Organic Cation Modulation in Hybrid Zirconium Halides for High‐Performance Flexible X‐ray Imaging

Exploiting novel materials featuring high‐quality zero‐dimensional structure, remarkable lattice stability, and minimal defects represents an efficacious strategy for enhancing the detection performance of X‐ray scintillators. Here, we design and synthesize two novel, lead‐free, zirconium‐based zero‐dimensional organic‐inorganic hybrid metal halides (OIMHs), C14H40N4ZrCl8 and C6H16N2ZrCl6. Based on the steric hindrance effect of organic cations, the distance between [ZrCl6]2‐ polyhedra was designed and the electronic coupling interactions among polyhedra were adjusted, thus precisely engineering excellent zero‐dimensional materials.
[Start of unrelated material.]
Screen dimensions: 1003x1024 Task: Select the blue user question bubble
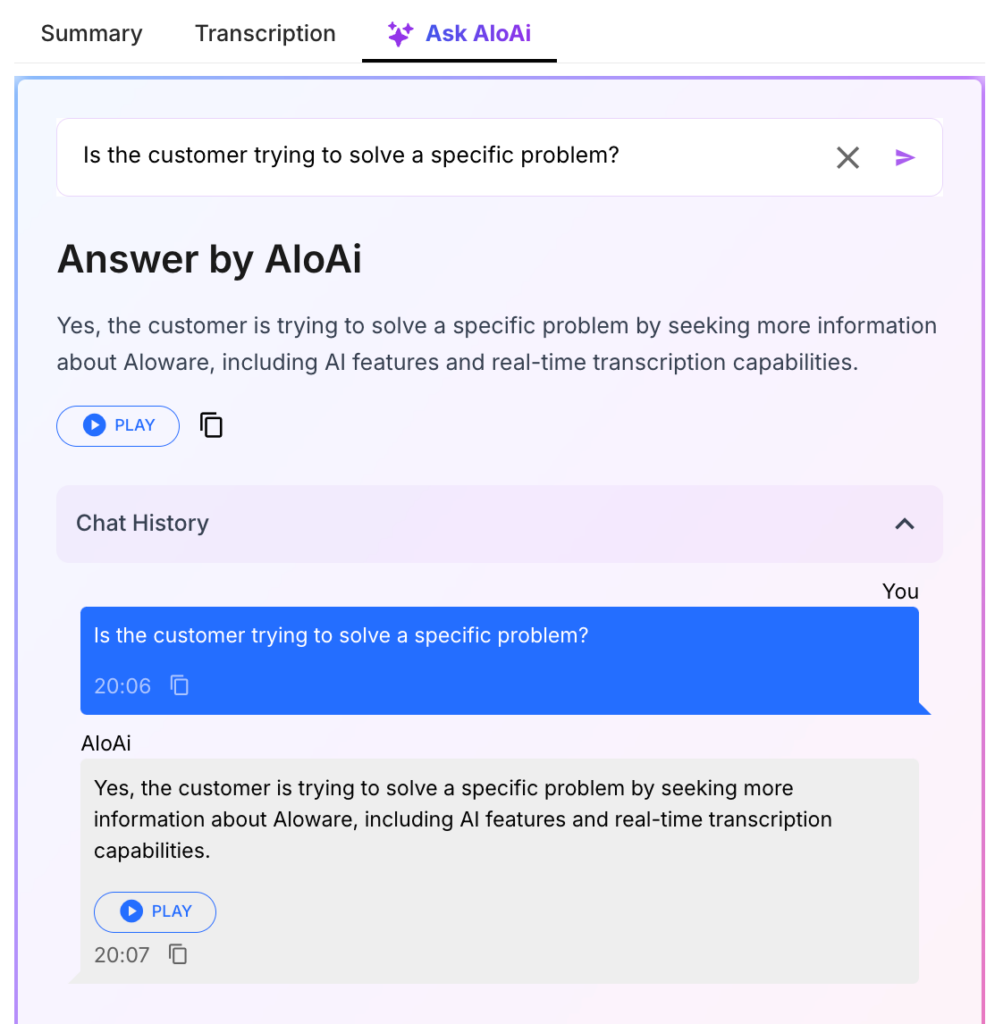[x=500, y=660]
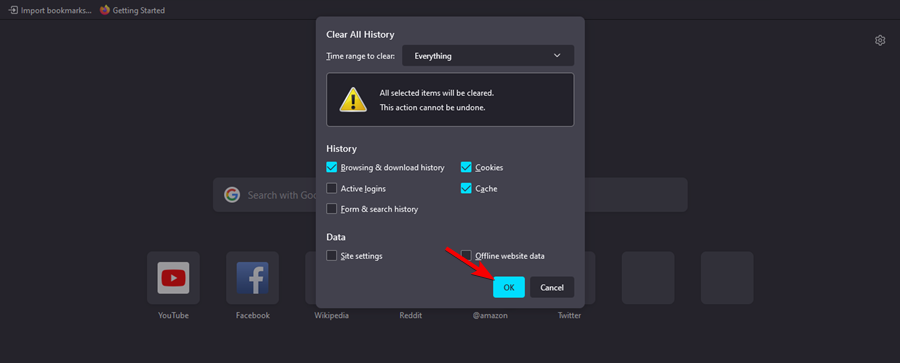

Simultaneously, the stronger N‐H+···Cl‐ (interstitial) bond is introduced to avoid structural instabilities and more defects due to the bigger organic cation in C14H40N4ZrCl8. As expected, C14H40N4ZrCl8 exhibits more remarkable luminescence behavior compared to C6H16N2ZrCl6 when excited by UV light and X‐rays. The photophysics process involving self‐trapped excitons and defects is elaborately expounded using first‐principles calculations, luminescence properties, and stabilities. Finally, a flexible and large‐area scintillation screen with a size of up to 200×100 mm2 based on C14H40N4ZrCl8 is fabricated and attains a high spatial resolution of 21.35 lp mm‐1 and a lower limit of detection of 2.270 μGyair s‐1, outperforming the resolution of most blue‐emitting scintillation screens. These results imply that the zirconium‐based OIMHs possess significant potential applications for medical diagnostics, security scanning, and non‐destructive testing.